• WHAT THE TASK REQUIRES
Repeat everything in the listing below, from the line containing "The height and width of the screenshot is (569, 868)." down to the line containing "[x=72, y=91]", with both of those lines included. Leave the pictures out of your answer.

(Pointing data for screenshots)
>> Start

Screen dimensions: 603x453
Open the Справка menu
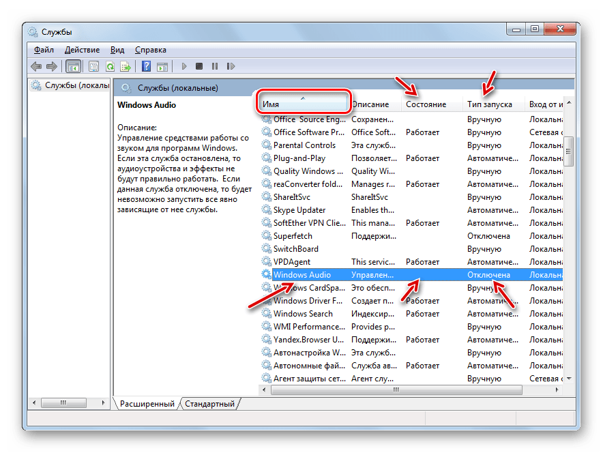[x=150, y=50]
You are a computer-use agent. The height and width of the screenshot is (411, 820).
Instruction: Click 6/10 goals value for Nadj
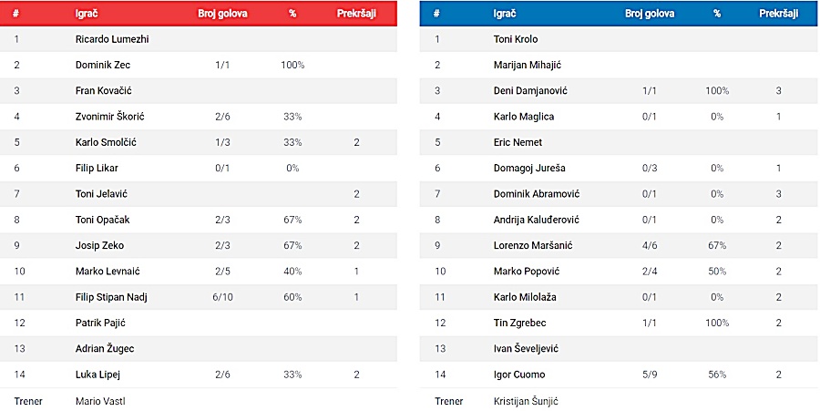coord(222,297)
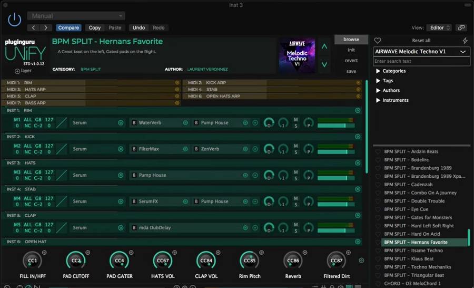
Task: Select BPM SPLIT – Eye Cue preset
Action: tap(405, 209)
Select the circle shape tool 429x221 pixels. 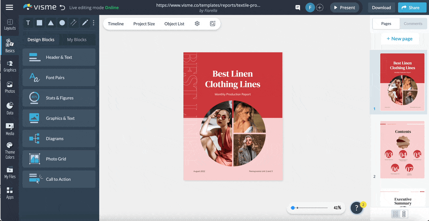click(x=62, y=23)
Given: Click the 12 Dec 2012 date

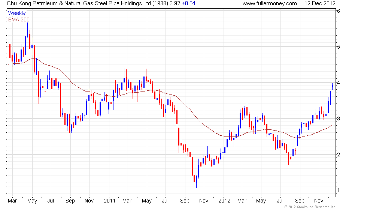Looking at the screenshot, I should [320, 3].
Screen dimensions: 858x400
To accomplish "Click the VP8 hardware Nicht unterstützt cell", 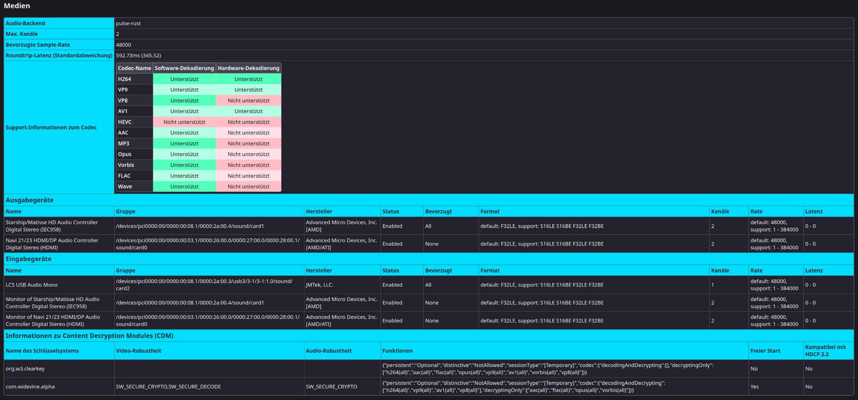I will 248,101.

>> End
>> Start

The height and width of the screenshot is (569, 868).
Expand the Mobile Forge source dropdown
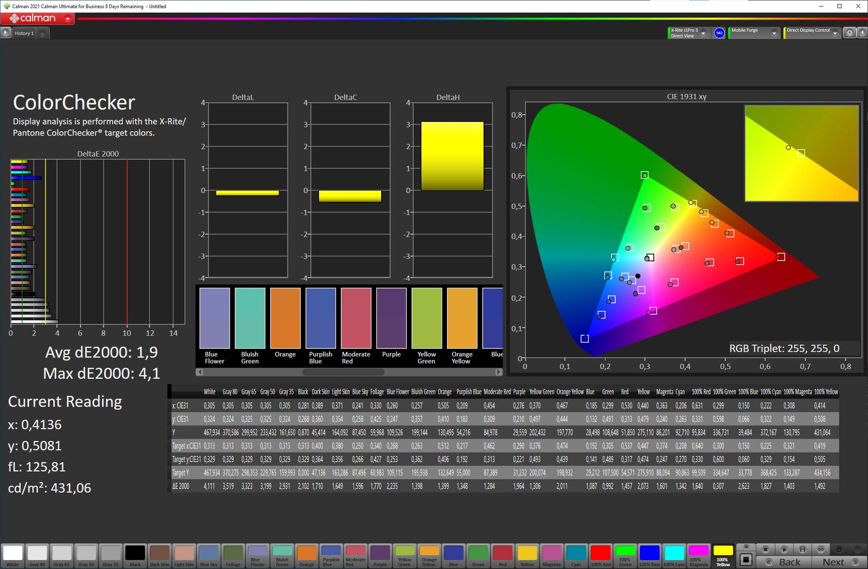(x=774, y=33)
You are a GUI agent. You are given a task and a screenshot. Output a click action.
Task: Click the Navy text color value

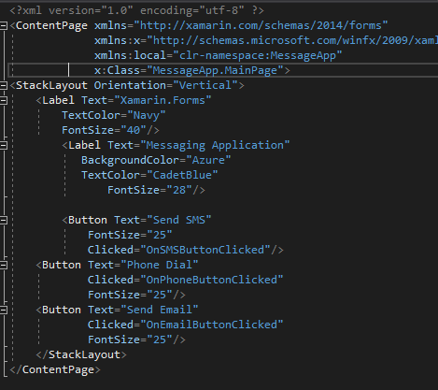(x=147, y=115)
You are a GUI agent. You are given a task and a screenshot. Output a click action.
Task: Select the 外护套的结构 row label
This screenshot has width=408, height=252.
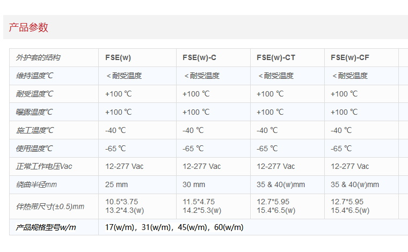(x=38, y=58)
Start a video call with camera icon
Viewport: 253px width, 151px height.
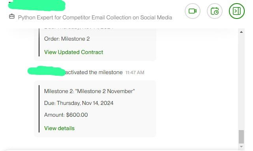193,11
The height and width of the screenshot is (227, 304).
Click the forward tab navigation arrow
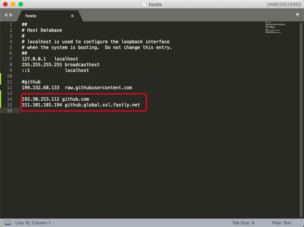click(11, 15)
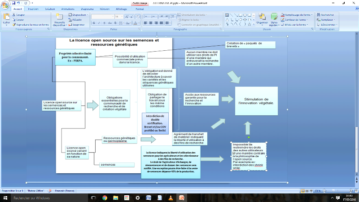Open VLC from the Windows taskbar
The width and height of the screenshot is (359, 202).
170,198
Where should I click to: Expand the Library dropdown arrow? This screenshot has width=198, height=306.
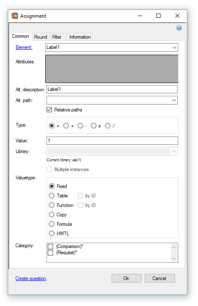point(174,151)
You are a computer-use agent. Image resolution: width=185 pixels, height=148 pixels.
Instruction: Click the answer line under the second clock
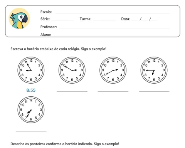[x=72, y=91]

>> End
>> Start

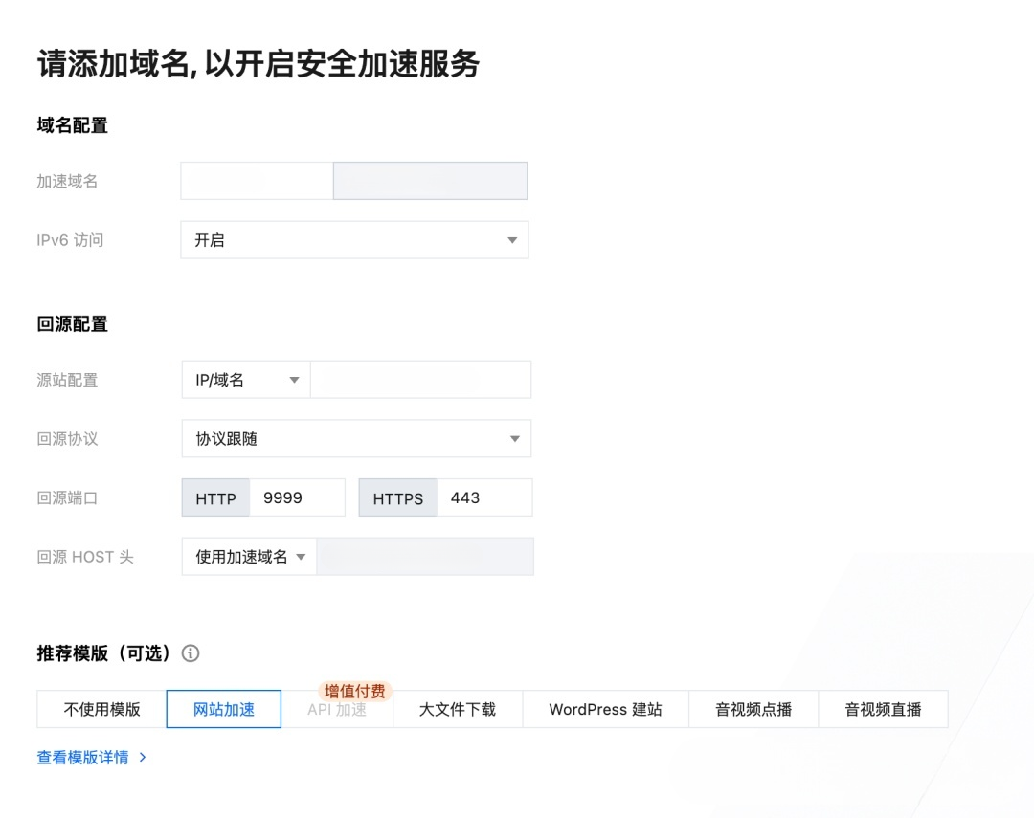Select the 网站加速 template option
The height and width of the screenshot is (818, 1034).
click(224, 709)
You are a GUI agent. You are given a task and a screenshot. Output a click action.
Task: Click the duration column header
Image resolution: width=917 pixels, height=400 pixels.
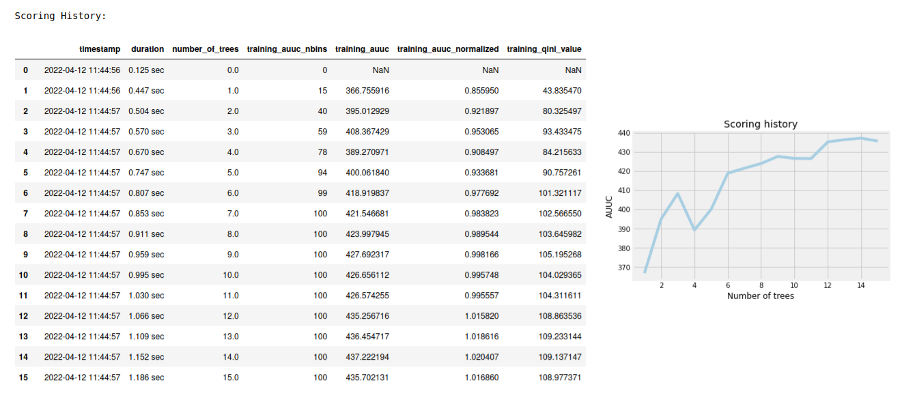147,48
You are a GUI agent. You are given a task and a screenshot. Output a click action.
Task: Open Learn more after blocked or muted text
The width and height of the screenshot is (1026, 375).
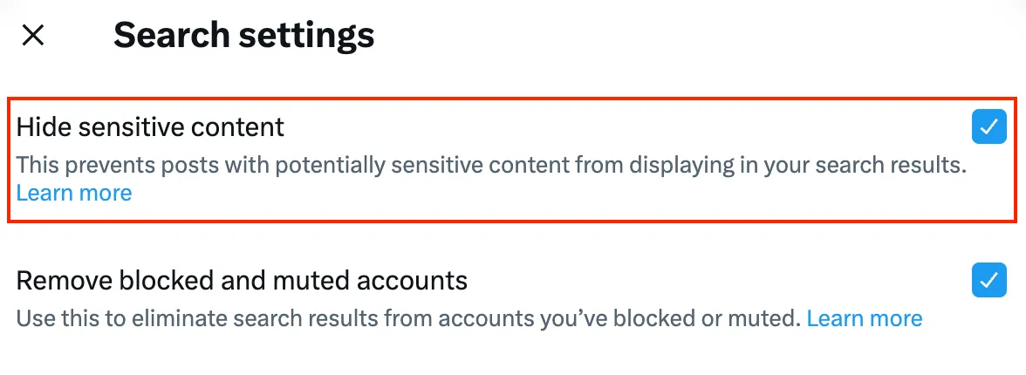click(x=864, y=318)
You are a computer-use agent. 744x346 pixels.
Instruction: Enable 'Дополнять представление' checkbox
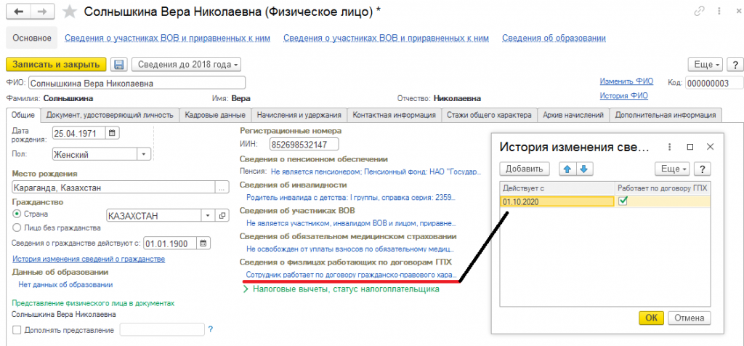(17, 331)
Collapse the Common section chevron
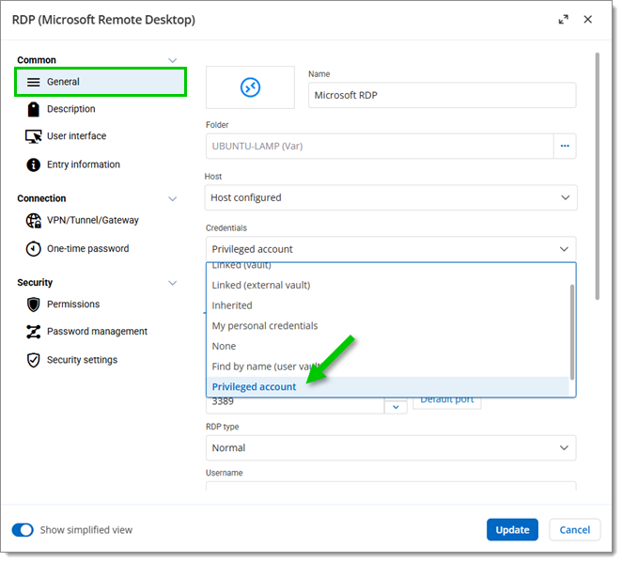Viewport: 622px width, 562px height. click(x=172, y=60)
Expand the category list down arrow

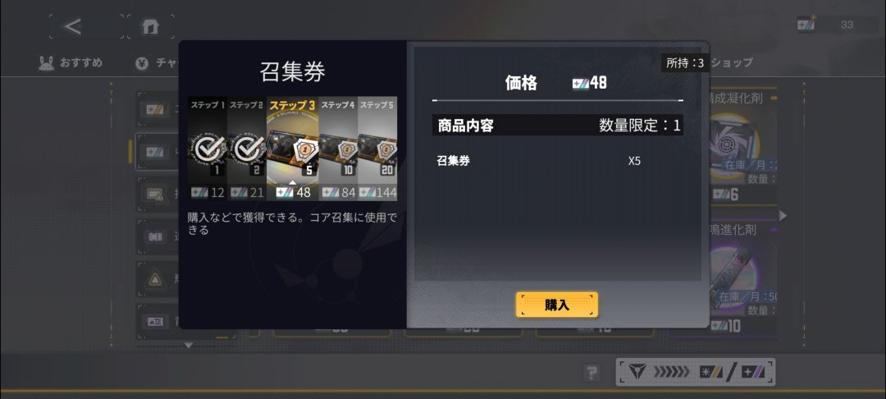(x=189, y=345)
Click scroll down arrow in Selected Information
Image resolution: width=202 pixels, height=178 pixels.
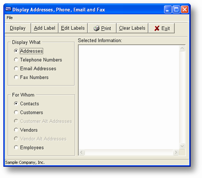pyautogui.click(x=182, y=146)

>> End

• FULL SOLUTION
The height and width of the screenshot is (569, 868).
Expand the Mobile Forge source dropdown
(x=774, y=33)
You are a GUI agent. You are given a task and a screenshot. Output a click action.
Task: Click the Navy text color value

(x=147, y=115)
You are a GUI agent. You are given a task and a screenshot. Output a click action.
Task: Select the 外护套的结构 row label
This screenshot has width=408, height=252.
(x=38, y=58)
Start a video call with camera icon
Viewport: 253px width, 151px height.
193,11
The height and width of the screenshot is (227, 304).
Click the forward tab navigation arrow
click(11, 15)
Open VLC from the Windows taskbar
The width and height of the screenshot is (359, 202).
170,198
Where should I click to: Expand the Library dropdown arrow? This screenshot has width=198, height=306.
point(174,151)
You are a computer-use agent. Image resolution: width=185 pixels, height=148 pixels.
Instruction: Click the answer line under the second clock
[x=72, y=91]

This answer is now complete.